If you’re car shopping and have narrowed it down to two similar models, but one is $10,000 more, you intuitively know the more expensive model is built with higher quality materials or offers more features. This relationship of higher price = better quality holds true in many economic transactions, but there is one big exception…investments.
The reason this relationship doesn’t work in the investing world is that higher cost funds routinely underperform lower-cost investments. Unfortunately, many financial advisors are paid by the products they recommend and tend to favor using more expensive investments for their clients.
Ultimately, every additional dollar you pay in fees and investment expenses is a dollar that isn’t compounding for your financial future. The difference between a $500,000 account paying 0.90% in total fees versus 1.90% over 10 years is $89,000 (assuming 8% returns). Over 20 years, the amount becomes $337,000 and over 30 years it’s just shy of ONE MILLION DOLLARS (pinky finger to corner of mouth)! A million here a million there, pretty soon we’re talking real money!

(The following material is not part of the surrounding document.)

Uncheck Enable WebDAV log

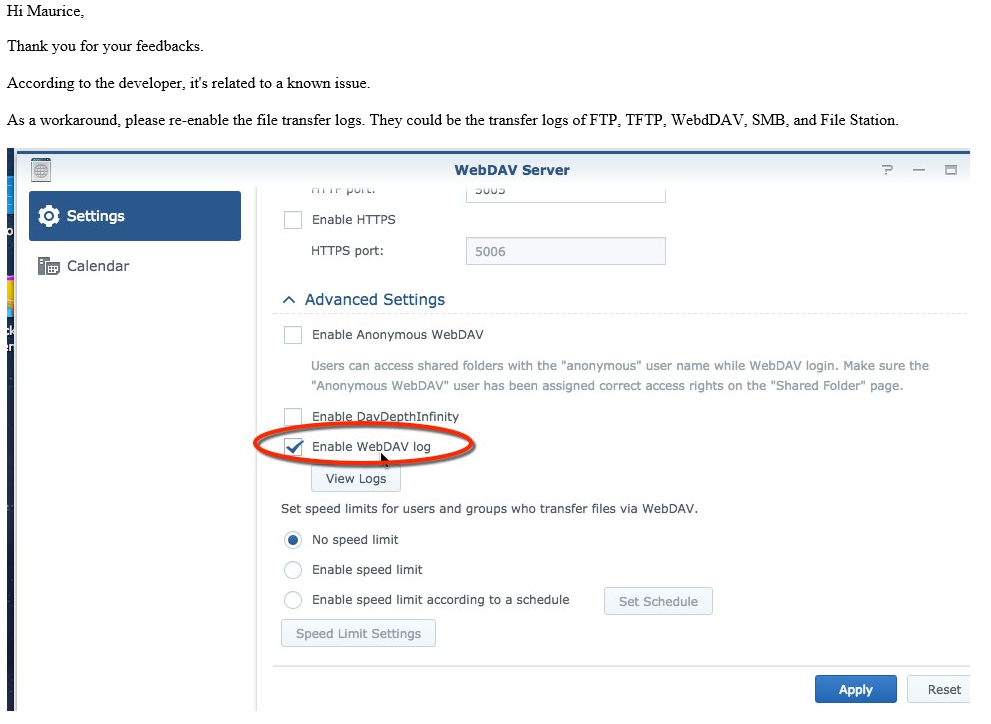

A couple of years ago, the Council of Economic Advisers put out a study showing retirement investors lose more than $17 billion a year in fees paid on products that aren’t in their best interests. Variable annuities, non-publicly traded REITs, whole life insurance, and other expensive products typically fall in this category.
It’s your money. You should have a complete understanding of what your investments are costing you. Minimize fees when and where you can. The easiest way to do this is to work with an advisor who isn’t paid by the investments they’re recommending. Your future financial self will thank you for paying attention today.